Me Sébastien Courtoy , avocat régulièrement intervenu dans des dossiers de terrorisme, va dans le même sens. Il se souvient notamment du dossier d’un de ses clients, un survivaliste, qui avait un arsenal chez lui et qui, quelque peu fragile, s’était préparé pour soutenir un siège. "Et là, la juge a fait quelque chose d’exceptionnel. Elle a compris, après avoir vu le rapport des psychiatres, qui il était. Elle a pris une mesure de mainlevée. Il y a là une grande humanité" , dit l’avocat, connu pour ne pas avoir sa langue en poche quand il parle des magistrats.

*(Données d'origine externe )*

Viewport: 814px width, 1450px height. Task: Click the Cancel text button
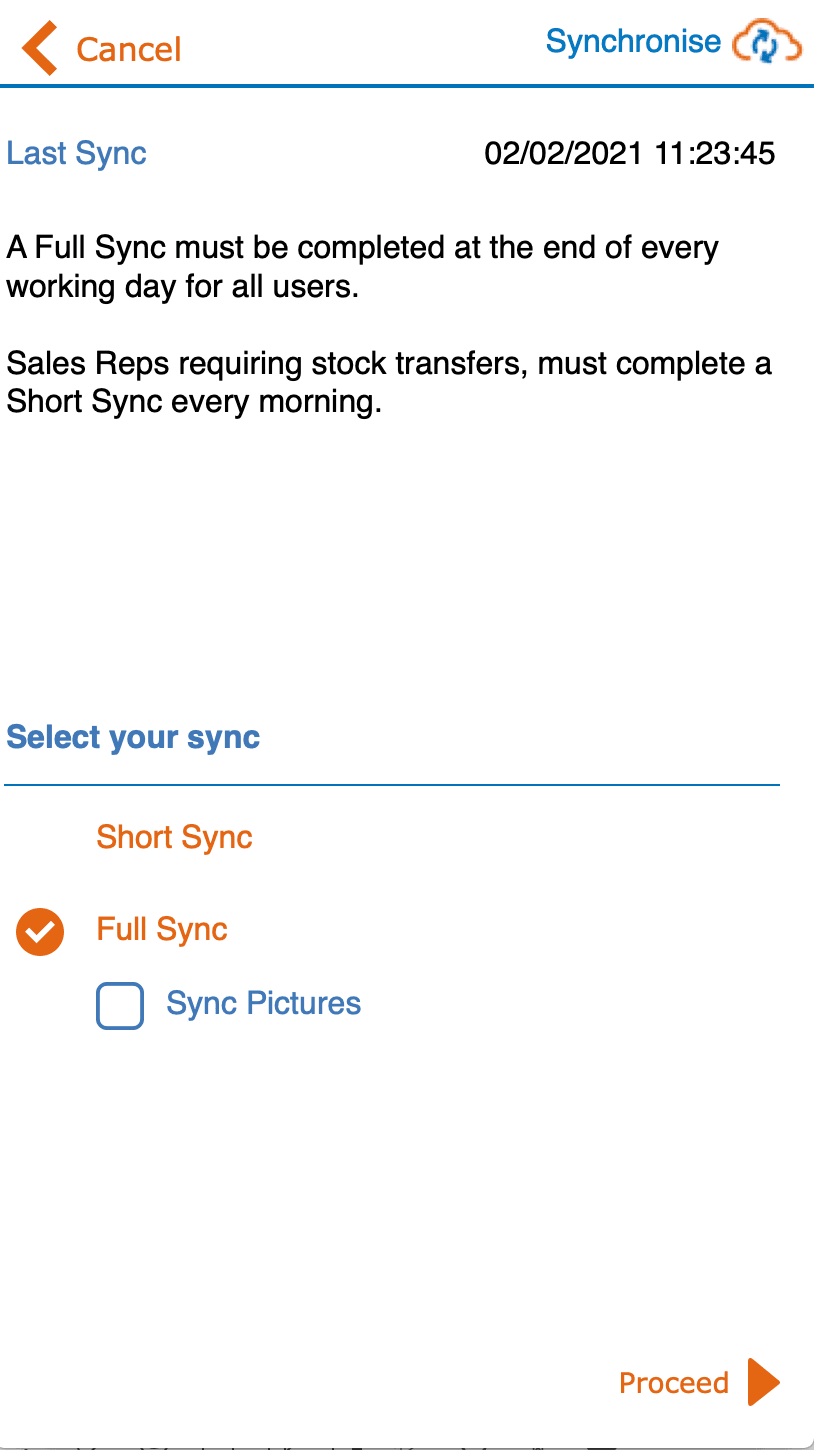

Me Laurent Kennes, qui a croisé ses pas dans des dossiers correctionnels ou d’assises, met aussi en avant cette capacité de remise en question. "Elle a de plus d’excellentes connaissances en criminalistique" , dit-il. Que des louanges, donc, pour cette femme dont le dossier le plus médiatique fut celui de Léopold Storme, condamné pour avoir tué ses parents à Bruxelles.